When he says that, Ender is not limiting his view to the comparatively narrow challenge facing the community college.
When he says that, he is talking about our promise to our kids. He is talking about their educations.
That promise is not a contract that has been written or signed. It's not even something that's spoken.
But it is real. And sacred. It is a parent's vow at the birth of a child. It is one generation's commitment to the one that will follow.
Our Promise to Our Kids: We will sacrifice for your futures. We will create opportunities for you that are better than those we enjoyed. We will strive that your lives become richer than ours.
Behind that promise is a commitment to education. Good schools were a fundamental reason for the mass migration to the suburbs of the past seven decades. We in the suburbs believe in good schools, and we've invested heavily in them. We believe that a solid education is the foundation of a successful life. And we've witnessed the truth of that in our own lives and in the lives around us.
The stakes, as Ender says, are very high. On a personal level, our children and our grandchildren are at stake. The opportunities they have for success and happiness are at stake in their educations.
The stakes in that promise are the lives of every single child in our schools.
But today, generations are at risk, and they are not risked at some far-off place.
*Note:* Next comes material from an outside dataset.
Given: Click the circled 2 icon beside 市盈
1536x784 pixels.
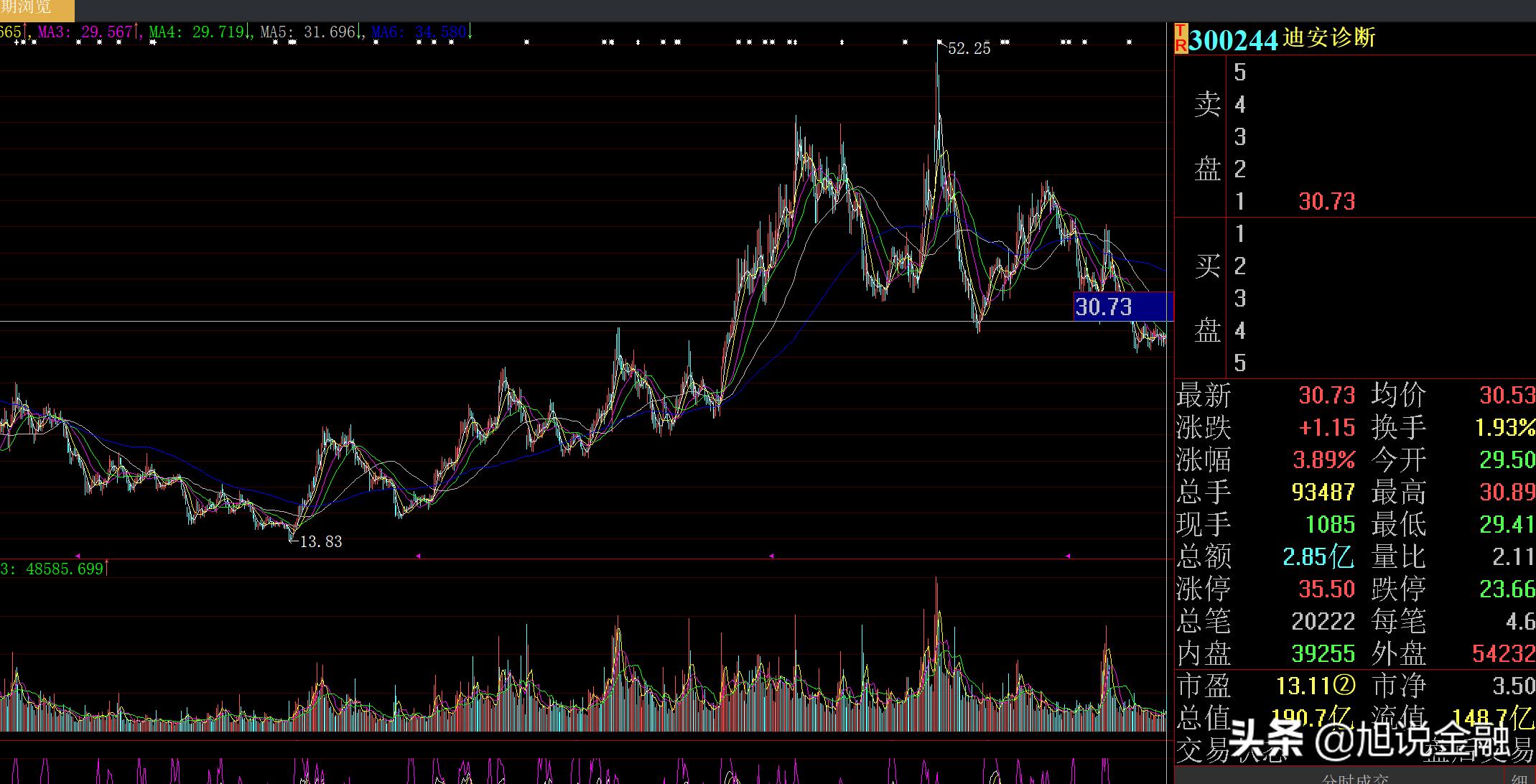Looking at the screenshot, I should click(1344, 686).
They are at risk in the suburbs, with rising numbers of suburban poor who by nature of their income levels face obstacles to educations that those of us blessed with better circumstances take for granted.
If you want to see the faces of at-risk young people up close, go to our schools. These are suburban schools, some of the best schools in the country, with some of the best teachers in the world. But they are teeming today with at-risk students.
One of our editors, Tim Broderick, deals in data and he wondered at the implications of this increase in suburban poverty. So he built a groundbreaking index to see what role income level plays in student achievement.
What he found was stunning -- not so much the predictable idea that income levels affect performance, but the dramatic extent to which they do.
He examined the past 10 years and found a direct correlation between student test scores and income levels. Not just at the lowest income levels or the highest. But at all levels.
And in 10 years, it has never changed.
For 10 years, you could predict where a school district would finish in test score rankings based exclusively on the percentage of students qualifying for the free meal program.
The depth of the challenge is both intimidating and inspiring.
If we fail to meet it, we will fail children, to be sure. But we also will fail a generation -- and thereby leave the next generation with a similar intimidating challenge.
Meanwhile, don't be mistaken. It's not just the poor who will suffer. All of us will. The ripple effects on the community will be pervasive -- from lack of skilled workforces, to lowered economic growth, to the need for support systems for the poor, the rise in crime, the loss in community harmony.
Generations are at risk.
"The stakes," as Ender says, "are very high."